== TEXTE EXTRAIT

Voici un roman qui fait des bleus à l'âme, surtout quand on est/naît fille. Un roman sobre et au verbe parfaitement maîtrisé, un bonheur à lire, la belle musique des mots à l'oreille. Mais aussi un roman qui heurte, surtout quand on est/naît fille. Un roman qui donne envie de régler des comptes et de sérieusement s'intéresser au féminisme, ou du moins à la condition féminine.
Le titre est on ne peut plus simple et pourtant il est d'une portée complexe. Questions de sexe, de genre, d'identité, de condition humaine, d'atavisme, d'héritage culturel, de position sociale. Vaste programme.

====
== DONNÉES FOURNIES

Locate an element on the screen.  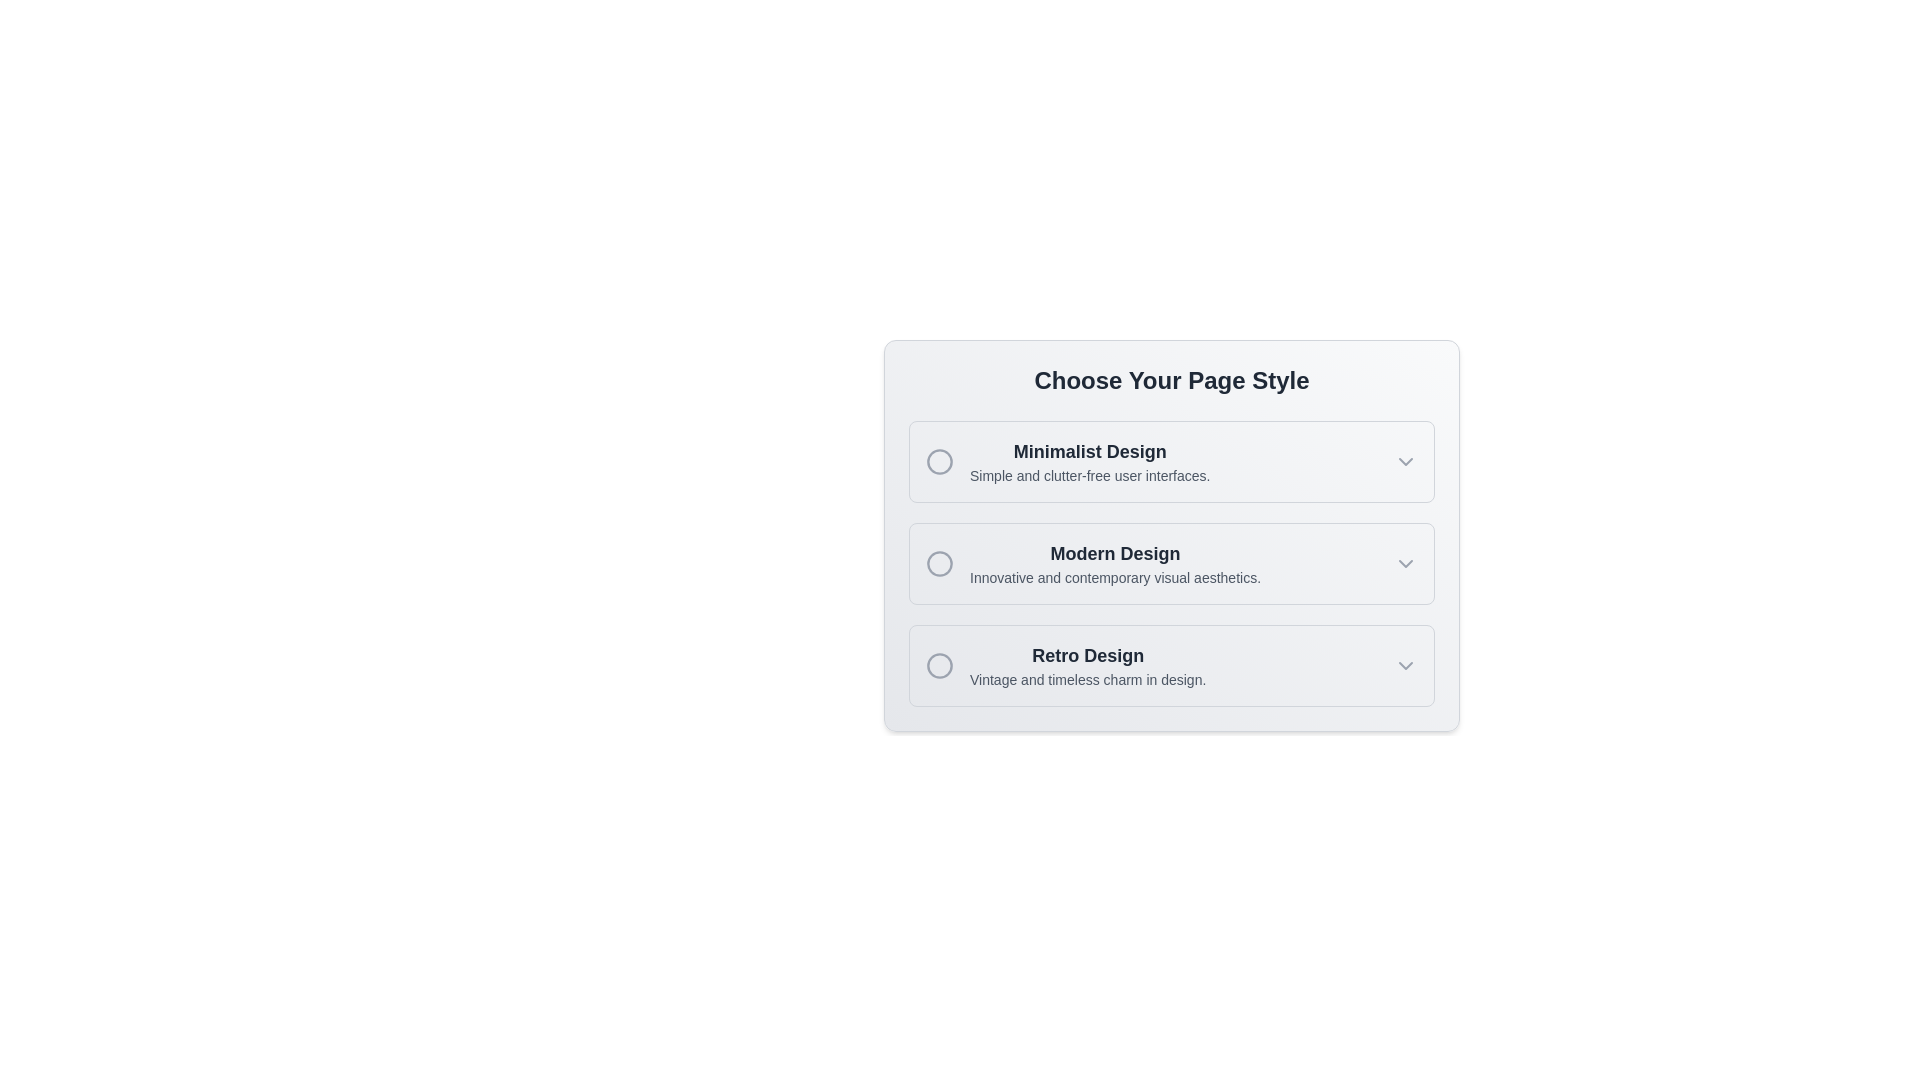
the 'Modern Design' text label, which serves as a title in the visual style selector, positioned between 'Minimalist Design' and 'Retro Design' under 'Choose Your Page Style.' is located at coordinates (1114, 554).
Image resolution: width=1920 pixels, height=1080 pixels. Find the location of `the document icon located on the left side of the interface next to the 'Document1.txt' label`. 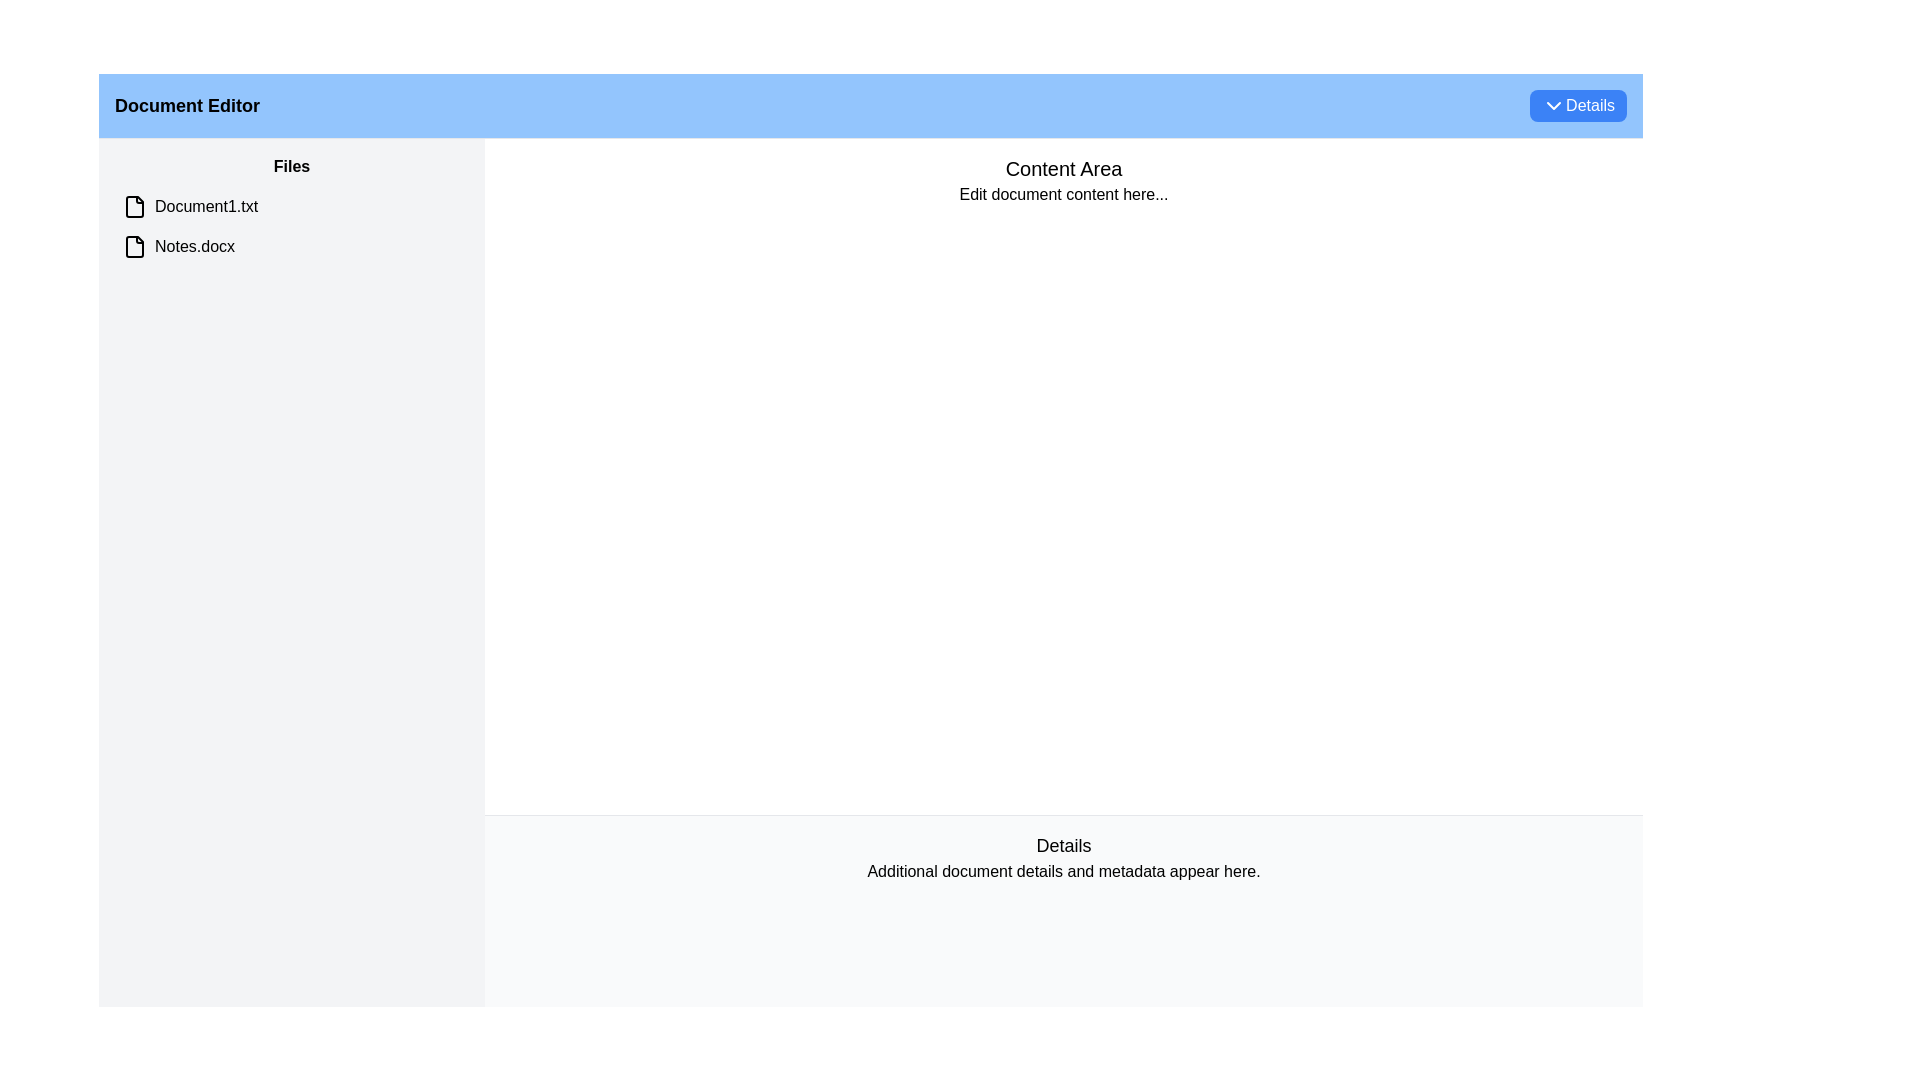

the document icon located on the left side of the interface next to the 'Document1.txt' label is located at coordinates (133, 207).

====

CONSIGNE
Comment le texte extrait décrit-il le titre du roman ?

CORRIGÉ
Il le décrit comme on ne peut plus simple et pourtant d'une portée complexe.